What Kirby sings about is more complicated. Her lyrics are wrapped in analogies; she’s wry and has an imaginative streak. On “Peppermint,” she processes the unsatisfying distance of a friend like an overly sweet candy: “Made out of peppermint, all white and red pins/ Pins and needles on my tongue/ It’s not exactly what I wanted.” On “Juniper,” she sings about motherhood and likens the accumulation of knowledge passed down through generations to a garden: “Oh, true blue juniper/ Never got around to asking her/ The difference between weeds and herbs and flowers.” Closer “Fireman” has her imagining what it would be like to date a fireman, the constant danger but also the consistent time off, time that can be better used for nurturing a loving relationship.

These songs are mostly about wanting to find a relationship where communication comes easy. Kirby, who was homeschooled and raised in a conservative Christian household, is reckoning with feeling out-of-step with everyone else. She spends a lot of the album hoping to catch up, or at least find someone that’s on her same wavelength. “Secret Language” — which borrows its opening lines from one of the most covered songs of all time, Leonard Cohen’s “Hallelujah” — goes on to wonder: “Do you ever worry that they understand our secret language?” On “Traffic!,” an exuberant standout, she modulates her voice to a digital warble to reflect her alienation: “I’m slipping into an accent/ It’s almost more than a habit/ What are we going to do?/ When I can’t talk straight at you.”
· · ·
What is asked>
1. From the album review, reproduce the passage between "What Kirby sings" and "a loving relationship.", inclusive.
2. According to the album review, what kind of household was Kirby raised in?
3. Name every Kirby song whose title appears in the album review.

Provided material>
· · ·
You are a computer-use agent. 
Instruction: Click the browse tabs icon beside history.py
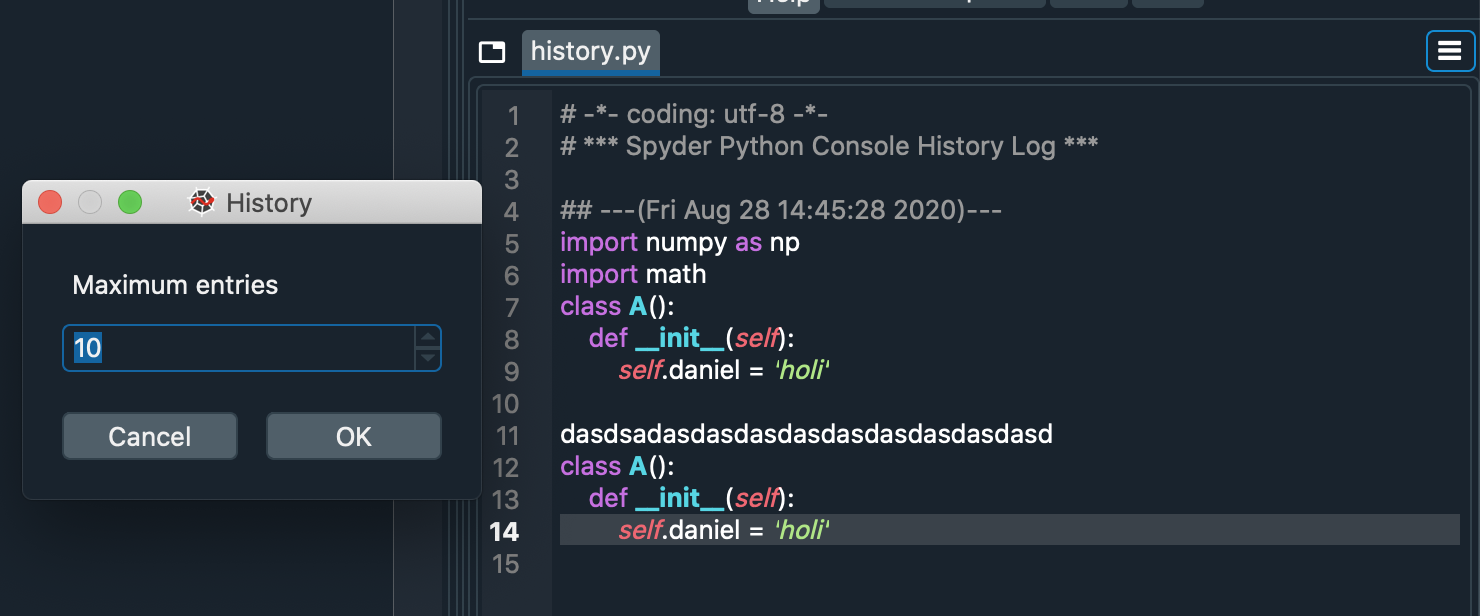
· · ·
Per-task answers>
1.
What Kirby sings about is more complicated. Her lyrics are wrapped in analogies; she’s wry and has an imaginative streak. On “Peppermint,” she processes the unsatisfying distance of a friend like an overly sweet candy: “Made out of peppermint, all white and red pins/ Pins and needles on my tongue/ It’s not exactly what I wanted.” On “Juniper,” she sings about motherhood and likens the accumulation of knowledge passed down through generations to a garden: “Oh, true blue juniper/ Never got around to asking her/ The difference between weeds and herbs and flowers.” Closer “Fireman” has her imagining what it would be like to date a fireman, the constant danger but also the consistent time off, time that can be better used for nurturing a loving relationship.

2. A conservative Christian household.

3.
Peppermint
Juniper
Fireman
Secret Language
Traffic!